Schools that operated as such would not make mistakes on the bandstand – we would make music!

How would you listen and respond to this riff? What would you add to this palette of thinking? Will you play an E or an F#? How will I consequently listen and respond? Let’s make schools better…let’s tune them to create more beautiful music!

Can we play together? Wanna jam?

“Restoration of the ability to perceive beauty is inspiring” – Charles Limb

Charles Limb performs cochlear implantation, a surgery that treats hearing loss and can restore the ability to hear speech. But as a musician too, Limb thinks about what the implants lack: They don’t let you fully experience music yet. (There’s a hair-raising example.) At TEDMED, Limb reviews the state of the art and the way forward. (“About this talk” description at TED.com, http://www.ted.com/talks/charles_limb_building_the_musical_muscle.html)

At this point, I have watched Charles Limb’s talk multiple times. I am intrigued by it. For me, the talk elicits all kinds of excited thinking about possible projects of integrated studies. In my mind’s eye, I can see a team of student-learners, guided by a pair of co-teacher-learners, studying the intersection of music, physics, biology, robotic medicine, and beauty. Who knows, perhaps such a course would plant the seed that would grow into the physician-researcher who advances cochlear implants to the next level.

But, as regular readers here will surely anticipate, I am also touched by a more symbolic message inherent in Limb’s talk.
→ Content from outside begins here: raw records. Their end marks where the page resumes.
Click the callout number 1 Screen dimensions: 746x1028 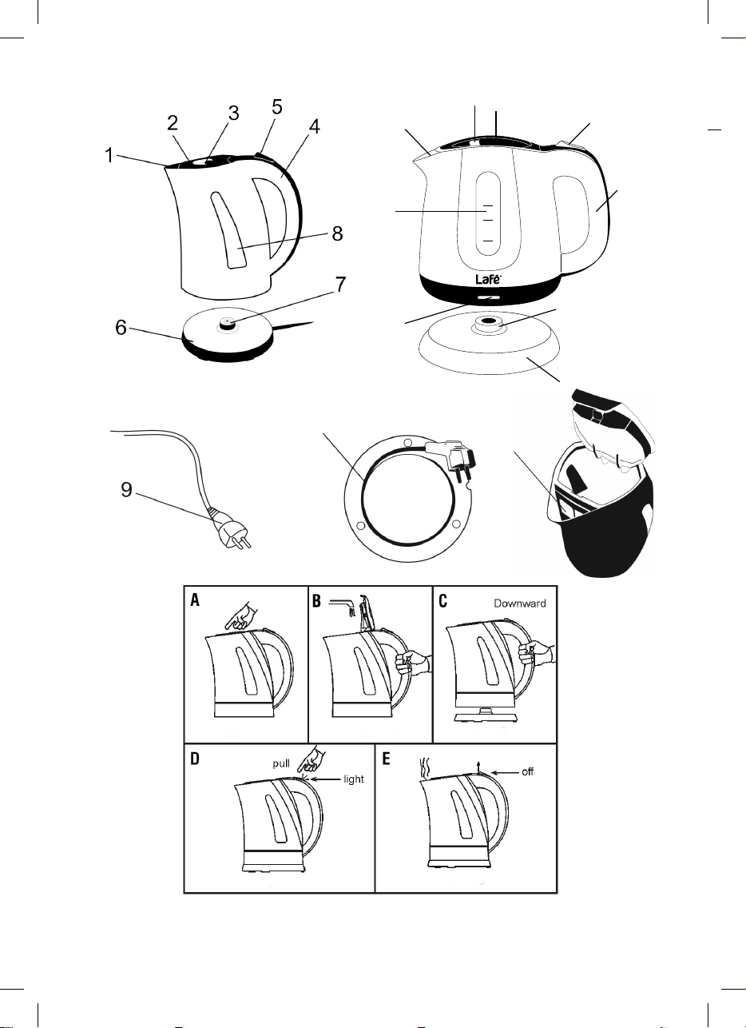tap(109, 155)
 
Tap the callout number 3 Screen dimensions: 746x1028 tap(234, 114)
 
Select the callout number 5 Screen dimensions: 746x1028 tap(277, 107)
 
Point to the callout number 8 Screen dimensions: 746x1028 tap(338, 233)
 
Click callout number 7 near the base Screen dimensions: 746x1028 tap(340, 285)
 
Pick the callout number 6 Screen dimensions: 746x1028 tap(121, 327)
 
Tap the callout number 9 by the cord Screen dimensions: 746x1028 tap(126, 490)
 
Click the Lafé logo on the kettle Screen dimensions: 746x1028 tap(488, 279)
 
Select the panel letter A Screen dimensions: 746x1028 tap(196, 600)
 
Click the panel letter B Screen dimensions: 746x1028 tap(316, 601)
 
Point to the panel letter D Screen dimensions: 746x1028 tap(195, 759)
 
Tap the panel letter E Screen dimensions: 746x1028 tap(386, 759)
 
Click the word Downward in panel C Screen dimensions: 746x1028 tap(520, 604)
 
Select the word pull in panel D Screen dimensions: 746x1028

I wonder: Are we working with students in our schools who have grown to be partially “deaf or blind” to the beauty around them? As young children – particularly around ages two to seven – people seem defined by their sense of wonder, exploration, and sense of searching and discovery. Often I worry that we dull those senses when we insist that children sit so long inside of school houses and study disjointed, disconnected facts.
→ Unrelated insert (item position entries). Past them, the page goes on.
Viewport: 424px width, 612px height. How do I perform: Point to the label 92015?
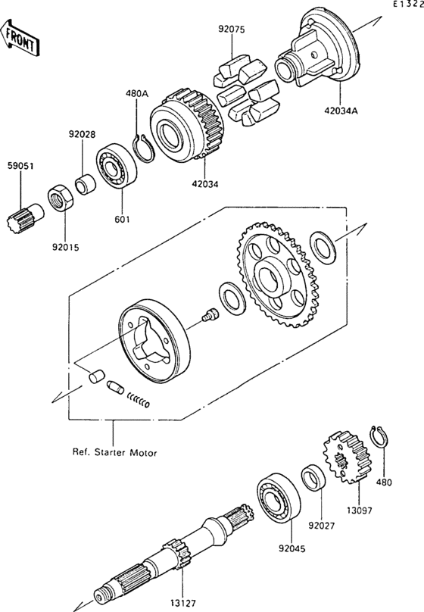[x=64, y=245]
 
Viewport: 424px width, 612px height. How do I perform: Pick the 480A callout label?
[x=137, y=95]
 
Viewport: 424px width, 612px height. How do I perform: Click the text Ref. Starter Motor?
[x=114, y=453]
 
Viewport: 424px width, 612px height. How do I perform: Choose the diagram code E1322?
[x=407, y=5]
How can we educators help to enhance the senses of our student learners? For that matter, how can we help to enhance the senses of all of the learners in a school house? How can we restore the ability to perceive beauty and inspire? Certainly, I think we do this for some students, but do we do this for all of the students in our care? Does school allow students to fully experience the wonder and beauty of their world? How can we ensure better that it does so? What would that school look like, smell like, taste like, and sound like? What an adventure!